I repeat my question.

“You can’t be serious,” she exclaims. “Somebody’s going to show up soon. You’ll get in trouble.”

Realistically, I’ll probably get in a lot more than just trouble. It’s worth it for her, though. Instead of blurting all of that out, I simply say, “Worth it.”

I can’t explain the overwhelming sense of protectiveness coursing through me any more than I can begin to comprehend why meeting Calliope feels like a missing part of me has slotted into place or why I can’t seem to deny her anything.

If she needs to watch the house burn… then we’ll watch the fucking place burn. End of story.

“I mean it. Do you need to watch for a little longer?”

Her face lights up with a wide smile. “Can we?”

“We can. Just let me put Arthur in my car, so I’m not holding a body while we’re here.”

A surprised laugh bubbles out of her. “Makes sense. The body may be worse than the arson if somebody catches us.”

Bodies. Plural. The bodies are probably worse than the arson.

“At least he’s breathing though, right?” I hoist Arthur higher and point at where my old VW sedan is sitting. “My car’s right over there. I’ll be back in a couple of seconds. Don’t go anywhere, okay?
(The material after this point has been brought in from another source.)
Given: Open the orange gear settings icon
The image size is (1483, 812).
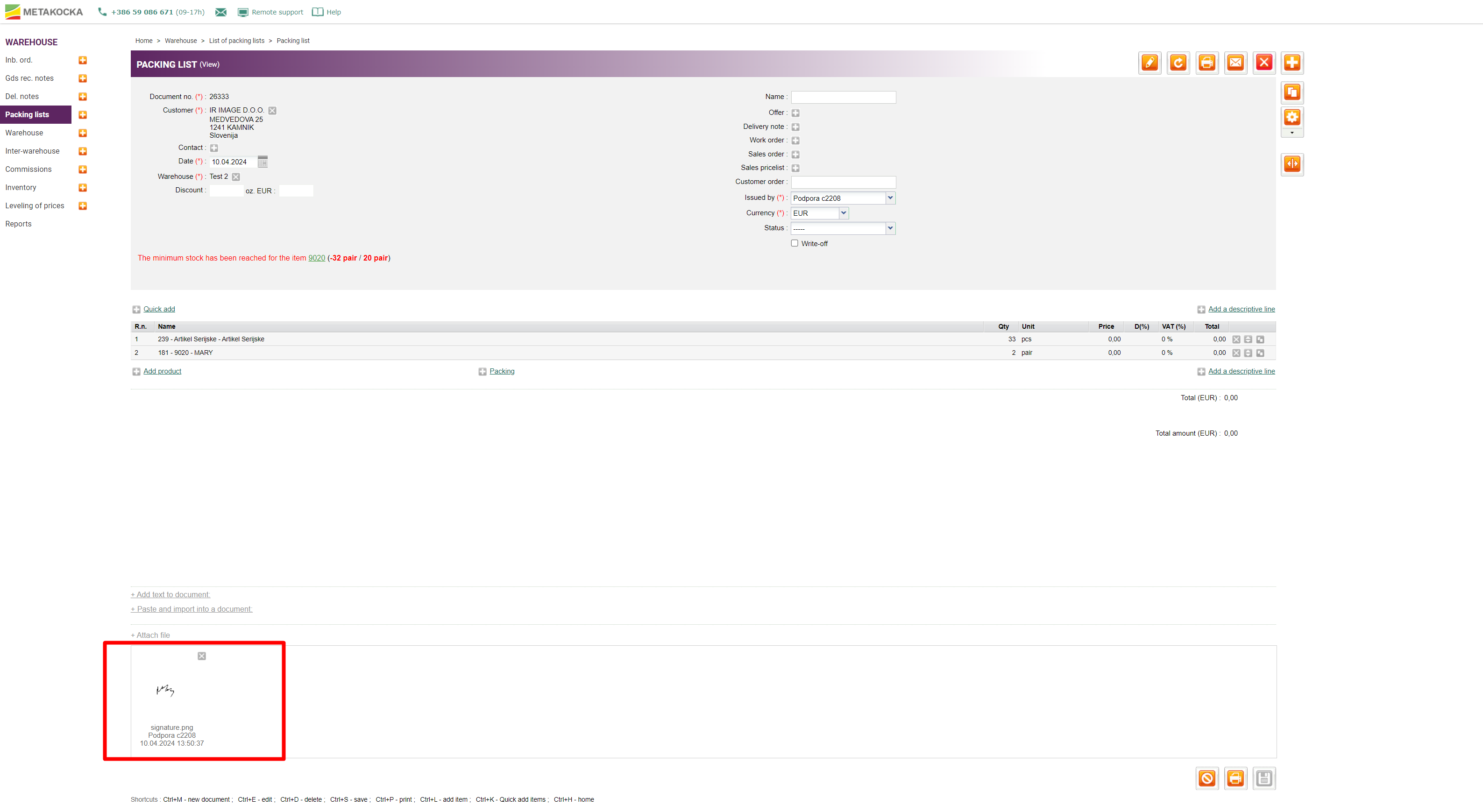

Please?”

“Where would I go?”

“I don’t know,” I admit. “But I can’t stand the idea of you vanishing again when I just found you.” Dammit, Eaton, pull yourself together. Pretend you have a smidge of chill when it comes to her.

Her brow furrows, but she eventually nods in agreement. As I start towards the car, she drops to the ground to watch the fire.

Uncomfortable with leaving her alone for any length of time, I toggle open the trunk with my key fob and hustle over to my car.

As I glance into the compartment, I realize how ill-equipped I am to transport a body, alive or dead.

I have no rope, so I can’t tie him up. I don’t have anything covering the trunk lining, so his hair and blood are going to get everywhere.

God, I would make a terrible fucking serial killer.

I shrug. Poorly planned abduction or not, I’m doing it.

Might as well try and make sure the fucker doesn’t wake up before I get him home and set up Calliope’s dungeon.

It lights something up inside of me to dump Arthur’s deadweight into the car, making sure his head cracks against the trunk floorboard sharply, hopefully hard enough to buy us a bit more time with him unconscious.

I close the trunk, the thud of it latching all obscured by the crackling of the flames nearby. How has nobody called the cops yet? I wonder as I walk back to where Calliope is sitting in the grass, her knees curled to her chest, her arms wrapped around them.